QSO B1954-388 The host galaxy of this QSO has been resolved by Kotilainen et al. (1998a) in the near-IR H band with the ESO 2.2 m telescope of the ESO in La Silla. The point-like morphology of this target in the optical bands (Francis et al. 2000) was retrieved from the classification by the COSMOS plate-measuring machine of the UK Schmidt plates and checked by visual inspection of the images. Francis also gives the magnitude of the target in B, V, R, I, J, H, and K bands.

QSO B2059+034 From 1971 to 1991 this QSO varies by about 1.2 photographic magnitudes (Smith et al. 1993). The point-like morphology of this target in the optical bands (Francis et al. 2000) was retrieved from the classification by the COSMOS plate-measuring machine of the UK Schmidt plates and checked by visual inspection of the images. Francis also gives the magnitude of the target in B, V, R, I, J, H, and K bands.

QSO B2126-158 The point-like morphology of this QSO in the optical bands (Francis et al. 2000) was retrieved from the classification by the COSMOS plate-measuring machine of the UK Schmidt plates and checked by visual inspection of the images. Francis gives also the magnitude of the target in B, V, R, I, J, H, and K bands. Borgeest & Schramm (1994) did not see any variability in the R band for this QSO. No other reference was found among the 348 papers between 1850 and 2011.

QSO B2143-156 Netzer et al. (1996) gives a light curve in R and B bands obtained during 3.5 years at the Wise Observatory (1 m telescope in Mitzpe Ramon, Israel), CTIO, and McDonald Observatory (36 or 30 inch telescopes). The curves shows a variation of 0.39 mag in the B band and 0.24 mag in the R band, both with a constant slope. The point-like morphology of this Seyfert I galaxy in the optical bands (Francis et al. 2000) was retrieved from the classification by the COSMOS plate-measuring machine of the UK Schmidt plates and checked by visual inspection of the images. Francis also gives the magnitude of the target in B, V, R, I, J, H, and K bands.

Directives =
1. Scale the records from the line containing "Where should I" down to the line containing "click(x=206, y=179)", both included, and give only those lines again with their requests. Multiply every coordinate in the answers by 1.1 and round to whole numbers, with halves rounded up.
2. Pick up the notes on individual QSOs where they stop and continue them.

Data shown =
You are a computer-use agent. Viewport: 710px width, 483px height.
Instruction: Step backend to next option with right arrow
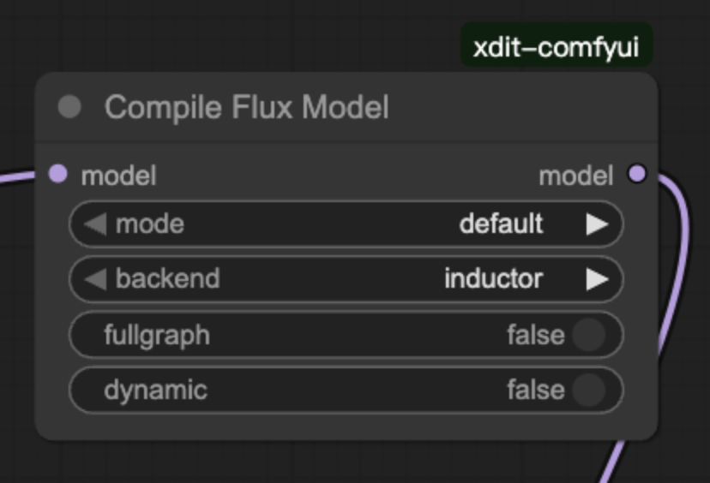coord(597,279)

--

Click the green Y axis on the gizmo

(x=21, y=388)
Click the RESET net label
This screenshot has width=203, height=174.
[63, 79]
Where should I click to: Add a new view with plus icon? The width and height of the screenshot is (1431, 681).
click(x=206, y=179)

==

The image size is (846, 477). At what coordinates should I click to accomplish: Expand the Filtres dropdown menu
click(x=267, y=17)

Exercise results =
1.
Where should I click to: Add a new view with plus icon? The width and height of the screenshot is (1431, 681).
click(x=227, y=197)

2.
QSO B2155-304 This BL Lac is a target of interest from the astrophysical point of view (1031 papers between 1850 and 2011). Dominici et al. (2004) give a light curve in the V band for the period 1996–1999 where variations of one magnitude in a few days can be seen. These authors also produced a lot of reference papers about the variability of this target. Dolcini et al. (2007) observe the target in near IR and give light curves in the J, H, and K bands between May and December 2005. Fan & Lin (2000b) give historical light curves in U, B, V, R, and I bands from 1970 to 2000 and find a possible periodicity of 4.16 years and 7.0 years. Kotilainen et al. (1998b) resolve the host galaxy in the near-IR H band with the 2.2 m telescope at ESO. Nevertheless for Wurtz et al. (1996) the host galaxy remains unresolved in the R band with the CFH Telescope.

QSO B2227-088 Falomo et al. (2004) used the ESO VLT UT1 8m telescope under excellent seeing conditions to resolve the host galaxy in the K band. The observed radial brightness profile of this QSO is nevertheless very near to the one of the PSF. The point-like morphology of this QSO in the optical bands (Francis et al. 2000) was retrieved from the classification by the COSMOS plate-measuring machine of the UK Schmidt plates and checked by visual inspection of the images. These authors also give the magnitude of the target in B, V, R, I, J, H, and K bands.

QSO B2250+194 They were only 22 papers about this target between 1850 and 2011. There is no information about morphology and the magnitude variation in the optical domain.

QSO B2254+024 No information was found about morphology and magnitude variation in the optical domain.

QSO B2254+074 Falomo et al. (1997) present high-resolution images of this BL Lac object with the WFPC2 camera of the Hubble Space Telescope. The host galaxy is a moderately bright elliptical one. The host galaxy is also resolved by Pursino et al. (2002) in the R band. Fan & Lin (2000a) report magnitude variations in the U, B, V, R, and I bands after studying historical light curves. The greater variation (3.09) occurred in the B band and the lower (0.93) in the I band.

QSO B2255-282 No information was found about morphology and magnitude variation in the optical domain.

QSO B2300-683 Garcia et al. (1999) give a light curve in the V band obtained with the 0.60 m Telescope located at the Observatorio do Pico dos Dias (Brazil). The time span is from March 1993 to July 1996. The target shows an amplitude variation of about 1.4 mag. No information was found about morphology in the optical domain.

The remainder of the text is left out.